One of Fred's premises is that in addition to its role as science "evolution serves the purposes of religion, namely to explain human origin and destiny." It is at this leap, the expansion of science beyond the explanation of how things work and into the realm of meaning and faith that many Christians, including myself, find much frustration.

One of your readers expressed his irritation with Fred for making short shrift of "ten thousand biologists" doing "genetics [and] molecular biology." Conversely, I must express my frustration with scientists who make short shrift of many of the great Christian and other thinkers of western civilization.

An illustration of this point may be found in the book "Science and Creationism." It was edited by Ashley Montagu who assembled a cluster of notable scientists to refute Creationism. Although good science was presented it was also breath taking to see its virulently anti-Christian tone. Equally disappointing were the sometimes crude mockeries. Clearly there was religion here; the religion of reducing all reality to the strictly material. C.S. Lewis' "Abolition of Man" anyone?

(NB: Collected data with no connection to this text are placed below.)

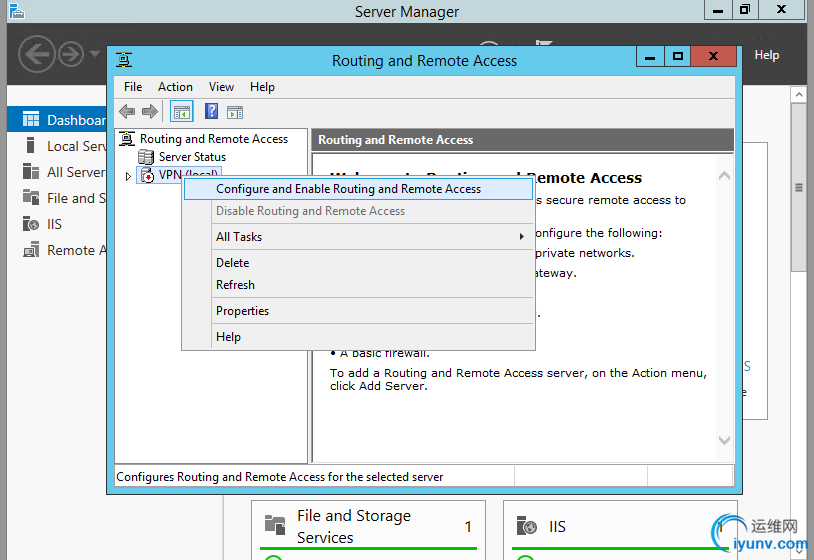Open the View menu in the menu bar

click(x=221, y=87)
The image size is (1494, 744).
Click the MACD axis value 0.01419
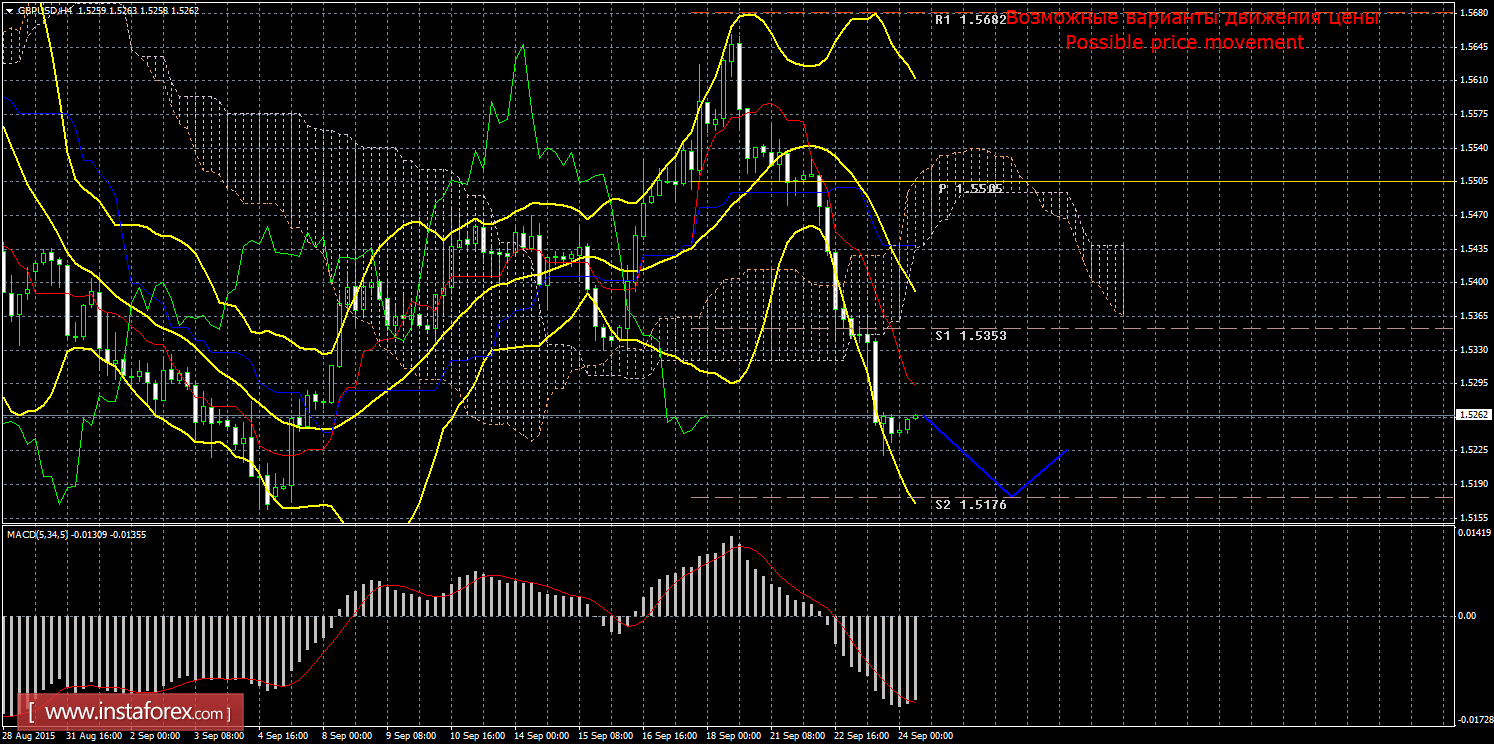tap(1473, 533)
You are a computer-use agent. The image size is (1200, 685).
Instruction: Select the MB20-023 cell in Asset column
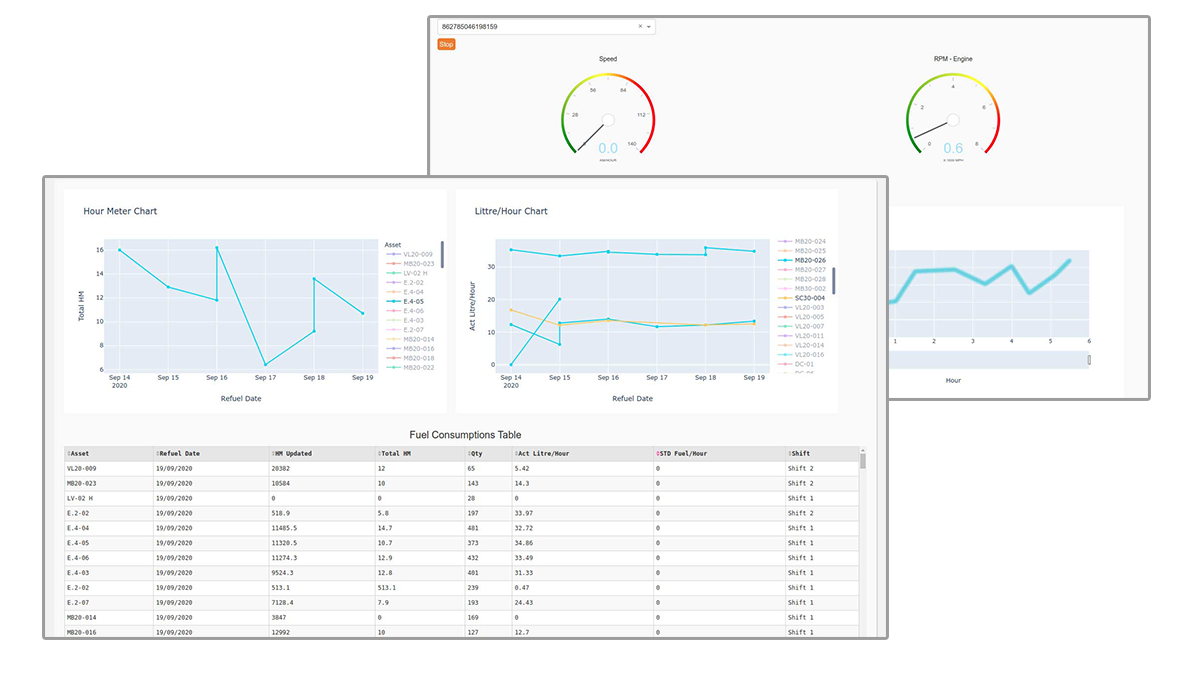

I am not a creation scientist nor do I wish to defend their movement or methods. But neither do I appreciate scientists who claim that their very proper work of understanding the physical universe exhausts Reality. Both sides could benefit by reading more widely. Maybe some of C.S. Lewis' essays.

Best regards,

Mike Cheek Tallahassee

I would never discourage anyone from reading C. S. Lewis, and The Abolition of Man is a good place to start; as is The Great Divorce and Pilgrim's Regress, or the fictional That Hideous Strength.  Lewis was strongly attracted to reason as a means of discovering truth. He may have come to the wrong conclusions, but it cannot harm the scientists to pay attention to him once in a while.





This week:


read book now


Wednesday, April 7, 2004

Dr. Pournelle,

One more datum and another onion nomination. Apple refuses to ship to APO addresses, so as a military member stationed overseas, I cannot do business with Apple. Since I moved here, I've been finding out which companies support US military members stationed overseas and which do not. After a polite message to the company explaining why, I am not going to be doing business with any of them at any point in the future.

APO addresses are in no way different than addresses in the 50 states, because they are US postal service run facilities. Shipping costs the same, terms of service are the same, and the only difference is that these postal service centers are specifically set up so that overseas military members (and their civilian family members) can continue to receive mail at US postal service rates. Failing to ship to these official US government facilities is a distinct failure to support a population of US military members who frankly don't have a choice where they happen to be living.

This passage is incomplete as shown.